The structure identified in the Milky Way contains fewer heavy elements than any other known star system in our galaxy. The discovery described in a scientific article published on Wednesday (5) in the journal nature, through the Gemini Observatory, a program of the US National Laboratory for Optical and Infrared Astronomy Research (NOIRLab).
According to observations, stars in this stream were torn from an ancient star cluster and are remnants from the early days of the Milky Way, which can provide data on how the first stars formed.
An international team of researchers, including members from the European Union, Canada and Russia, has been tasked with discovering C-19, as the stellar stream is called, which lies south of the Milky Way. Its orbit extends about 20,000 light-years from the galactic center to its nearest location and about 90,000 light-years from its farthest point.
The star system occupies an area equal to 30 full moons in the Milky Way
Scientists say the star system spans an impressive area of the night sky – about 30 times the width of the full moon – even though it is not visible to the naked eye.
Using the Gemini North Telescope, located in Hawaii, and Gemini’s remote access to the CFHT SPADES Spectrograph (GRACES) instrument, both from the Gemini Observatory, the team realized that C-19 was the remnant of a ‘globular cluster’.
It was previously believed that red globular clusters contain up to 0.2% metal, but C-19 has an unprecedented level: less than 0.05% metallic.
The finding that the weak metallic flux comes from the globular cluster has implications for the formation of stars, star clusters, and galaxies in the early universe.

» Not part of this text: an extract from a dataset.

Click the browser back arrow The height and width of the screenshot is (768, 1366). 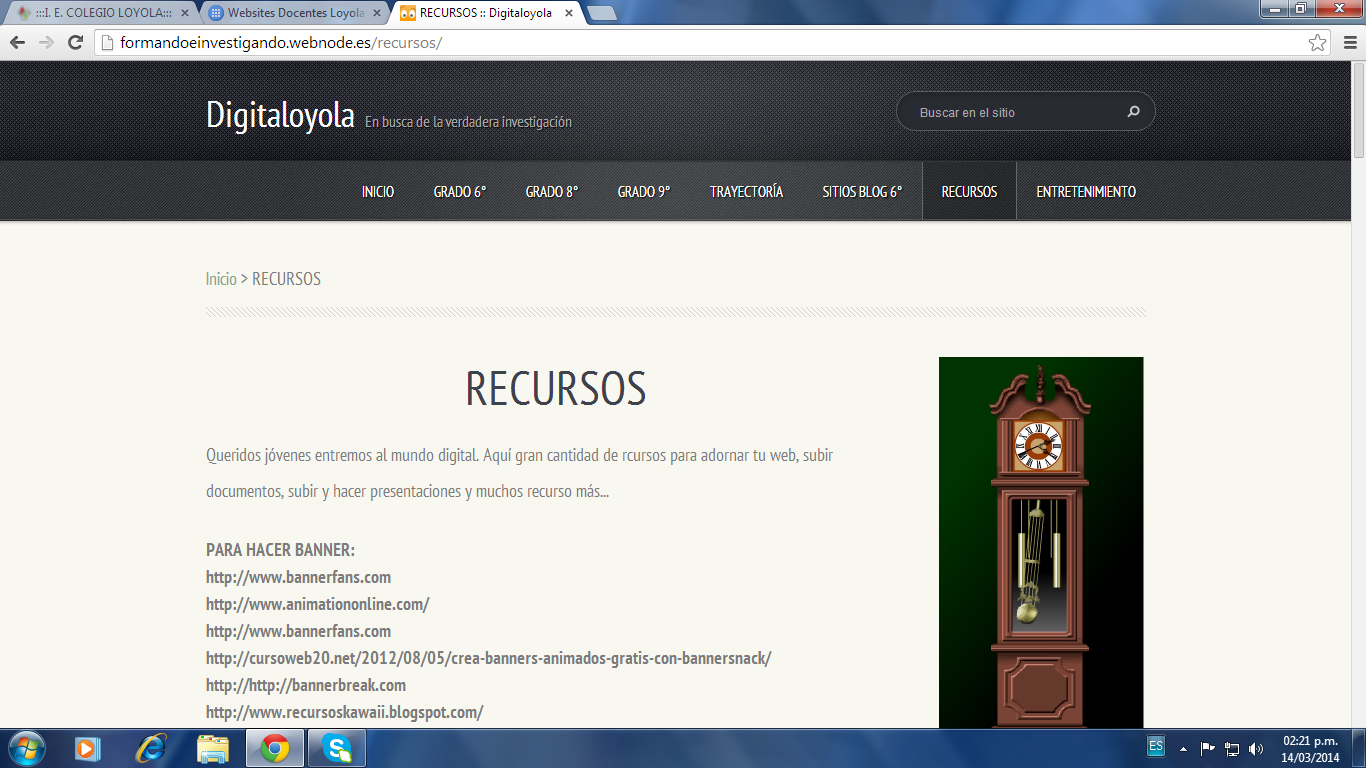[x=17, y=42]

In fact, the very existence of this flow suggests that globular clusters, the first building blocks of the Milky Way, must have been able to form in metal-poor environments, before successive generations fed the universe in heavy elements.
“We didn’t know if there were globular clusters with a few heavy elements in them. Some theories suggested that they could not be formed,” said Nicholas Martin, of the Strasbourg Astronomical Observatory, lead author of the study. Other theories suggest that they all died a long time ago, making this a fundamental discovery for our understanding of star formation in the early universe.”
Team members initially detected C-19 in data from the Gaia satellite using an algorithm they designed specifically for stellar flux detection. C-19 stars were also identified by the pristine survey — a search for the least metallic stars in and around the Milky Way using the telescope of Canada, France and Hawaii — as being interesting enough to warrant follow-up observations.